Possibly, but it's a distinction with a difference when it comes to the reality of what the things actually are, which is surely more relevant. I mean I could consider the noise of smashing up your car with a baseball bat to be particularly musical, and might want to sample it and use it in my own compositions, so from that point of view it would also be "just an instrument involved". I'm sure you might be able to come up with other considerations that would make it distinct from owning a piano though.
Well a piano is a much more reliable tool for music for sure. I agree a baseball bat to a car could make some good sounds in the right context. You want to draw a line at what can be reasonable described as a "performance" versus not a performance. I think there's some reasonable argument for having some kind of rights to your performance but not one that creates a culture of imagining a barrier between works that don't sample recorded sounds and works that do.

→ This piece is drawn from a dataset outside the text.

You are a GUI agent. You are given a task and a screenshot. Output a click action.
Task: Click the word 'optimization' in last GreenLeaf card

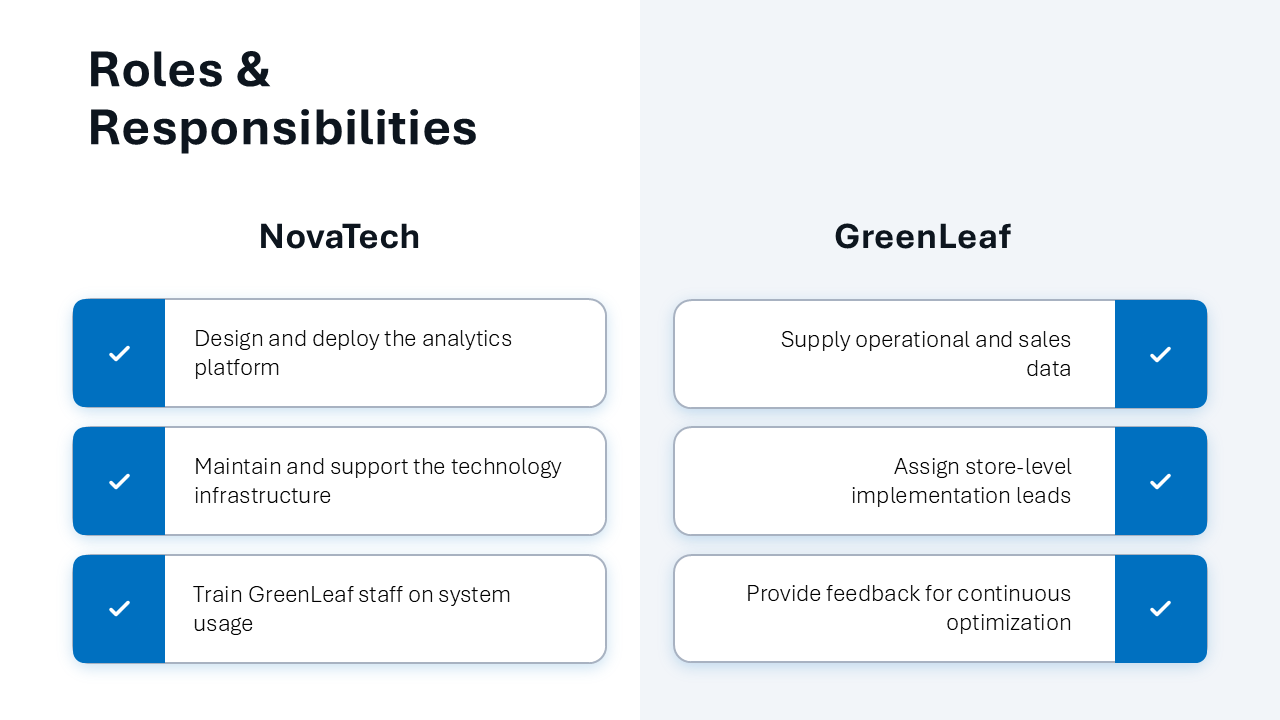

Here's some food for thought:
If you write a melody and hire someone for a flat fee to perform it, that performer is not the owner of that performance. This isn't even a contract thing, signing away rights. It's already the default. The writer or creator of the melody, shared equally with the publisher of that melody own, that recorded performance of the melody. Doesn't matter how much soul or flair the instrumentalist brings. The law is clear and somewhat arbitrary.
Now say you're someone else. In fact let's get all the way dirty and say you're the instrumentalist! You're making computer music now and you decide to sample your own performance, chopping your guitar licks, keeping a few notes in the original succession and doing something else with other notes. You've written a new piece that contains the old piece, and "played" from the old recording. While you technically own your new piece you cannot legally publish your remix of your literal-performance because it's someone else's performance, because they wrote it. But you wrote this one, it's a different work, and the sample is from your strumming.
That's the legal framework of all of this. A predefined ownership split 50-50 between the melody & lyrics writers on one half and the publisher on the other, nothing else except some common law tacked on. It is enclosed in very specific laws designed to protect specific people and specifically not others, to protect a certain mode of creativity and not others. The legal line of "performance" is clearly arbitrary. The creative line of "performance" vs "musical source of new material" is definitely not tied to any legal line.